Description of problem:
I was upgrading a functioning containerized OSP 12 environment that was running ceph 2.4 containers. The update deployment failed and ceph broke. The mon containers on the controller were running but not responsive.
The deployment will time-out at WorkflowTasks_Step2_Execution
I trace the issue down to the following deployment parameters.
parameter_defaults:
CephAnsibleExtraConfig:
mon_use_fqdn: true
With this parameter ceph 2.5x mon containers don't seem to function.
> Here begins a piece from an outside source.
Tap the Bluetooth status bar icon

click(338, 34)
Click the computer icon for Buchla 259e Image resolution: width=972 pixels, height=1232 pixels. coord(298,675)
I tested with the container version 2.5-3 & 2.5-4. ceph 2.4 containers function fine with this parameter; downgrading to the 2.4 containers will fix the deployment.
Version-Release number of selected component (if applicable):
ceph 2.5-3 and 2.5-4 containers
How reproducible:
100%
Steps to Reproduce:
1. deploy current osp12 with ceph-ansible and the following parameters
parameter_defaults:
CephAnsibleExtraConfig:
mon_use_fqdn: true
test deployment to reproduce:
openstack overcloud deploy \
--templates /usr/share/openstack-tripleo-heat-templates \
--ntp-server 192.168.0.10 \
--timeout 120 \
-e /home/stack/templates/env.yaml \
-e /home/stack/templates/overcloud_images.yaml \
-e /usr/share/openstack-tripleo-heat-templates/environments/ceph-ansible/ceph-ansible.yaml \
-e /usr/share/openstack-tripleo-heat-templates/environments/low-memory-usage.yaml \
--log-file /tmp/deploy.log
=======
env.yaml
=======
parameter_defaults:
OvercloudCephStorageFlavor: ceph
CephStorageCount: 1
ControllerCount: 1
ComputeCount: 1
CloudDomain: example.com
DockerInsecureRegistryAddress: 172.16.5.1:8787
CephPoolDefaultSize: 1
CephAnsibleDisksConfig:
devices:
- /dev/vdb
CephAnsibleExtraConfig:
mon_use_fqdn: true
=======
Removing "mon_use_fqdn: true" will result in a successful deployment.
I'll attach the ceph container log and ceph-ansible log from a new test deployment.